Everything is a Spec

Embrace the shift from aligning AI to prompts to aligning it to the specification.

One signal 🔭
One prompt 🧠
One subtraction opportunity ➖

Created by Sam Rogers · Powered by Snap Synapse


🔭 Signal: Align to the Spec, Not to the Prompt

A quiet but meaningful shift is underway: developers, product teams, and AI leaders are realizing that alignment to the spec is what matters. And that starts with crafting the spec with care.

It’s more than simply having domain context. It’s about anchoring to the larger mission, deeper meaning, and core purpose.

Sean Grove of OpenAI presenting his talk "The New Code" at OpenAI DevDay
"The New Code" OpenAI DevDay talk by Sean Grove of OpenAI
courtesy AI Engineer on YouTube

Sean Grove of OpenAI made this point clearly last week in his DevDay talk, which sparked a wave of conversation. He explained that the most successful AI integrations don't treat the prompt as the source of truth. Instead, they define the expected behaviors outside the prompt. Where? In the spec.

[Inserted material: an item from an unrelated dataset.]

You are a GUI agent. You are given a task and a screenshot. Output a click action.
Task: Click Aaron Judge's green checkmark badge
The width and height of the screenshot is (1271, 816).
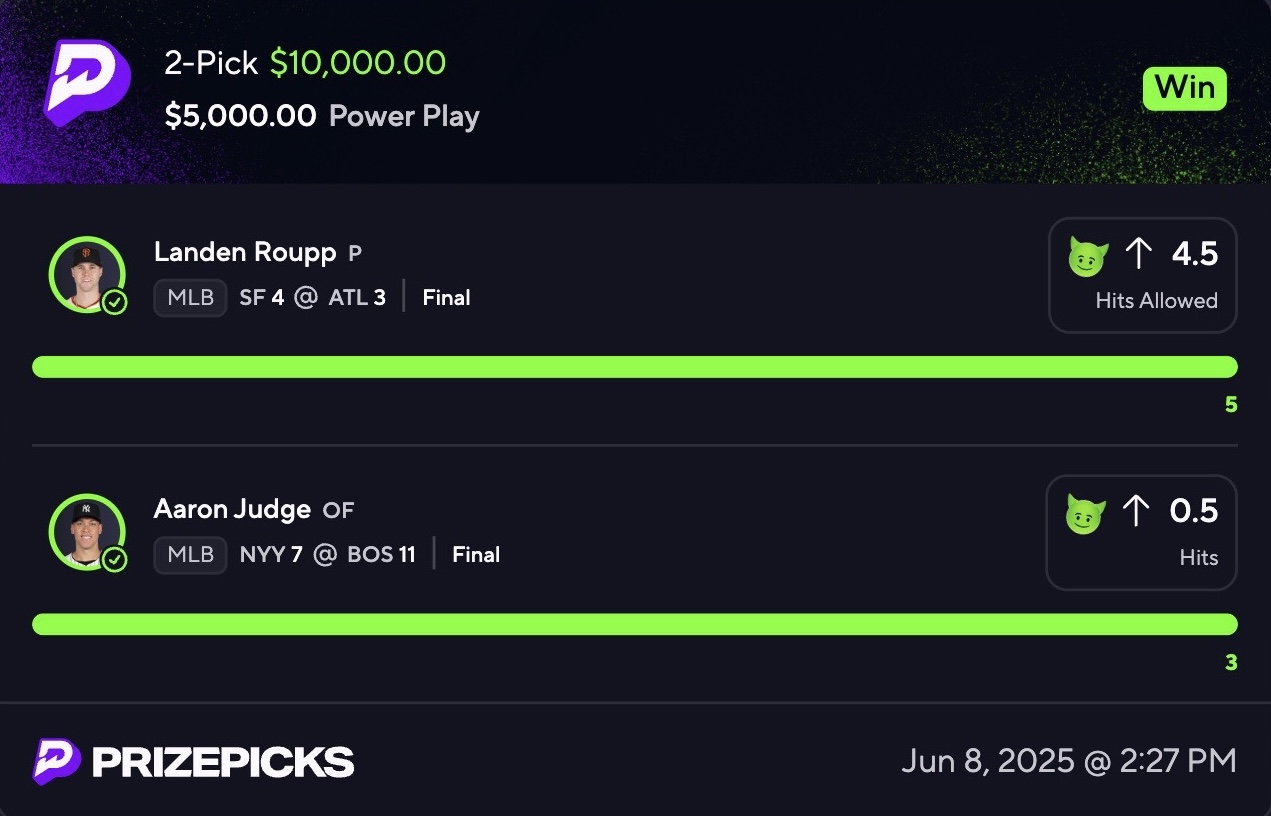tap(115, 559)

Then they align the system to that.

It’s the difference between nudging the output and anchoring the model. And some have argued that specs could replace code as the primary artifact of development.

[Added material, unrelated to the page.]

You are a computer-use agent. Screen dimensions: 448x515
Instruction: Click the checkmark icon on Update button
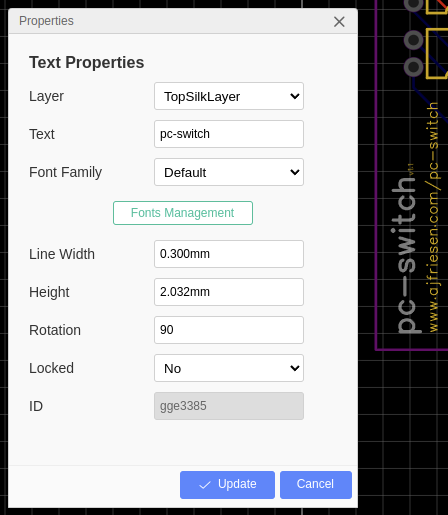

For those of us who’ve always built toward clear behavioral expectations, this shift feels like home. It’s not about control. It’s about creating testable clarity, a source of intent (not just a source of truth), and the safety net of versioned rollbacks.


🧠 Strategic Prompt

“What are we asking our systems to align to: the prompt, or the spec?”
Or
“Is this prompt trying to do all our context engineering for us?”


➖ Suggested Subtraction

Stop pretending the prompt is the spec. They're different things.
Strip away workflows that reward tweaking over testing.

If your spec isn't versioned, it's probably not real. Git'r done!


🎸 Analogy of the Week: Tuning a guitar by shouting at it

Picture a guitarist on stage yelling at their instrument between every song: “Be in tune!” “Stop buzzing on the third fret!"

The guitar, predictably, does what guitars do when they’re out of tune.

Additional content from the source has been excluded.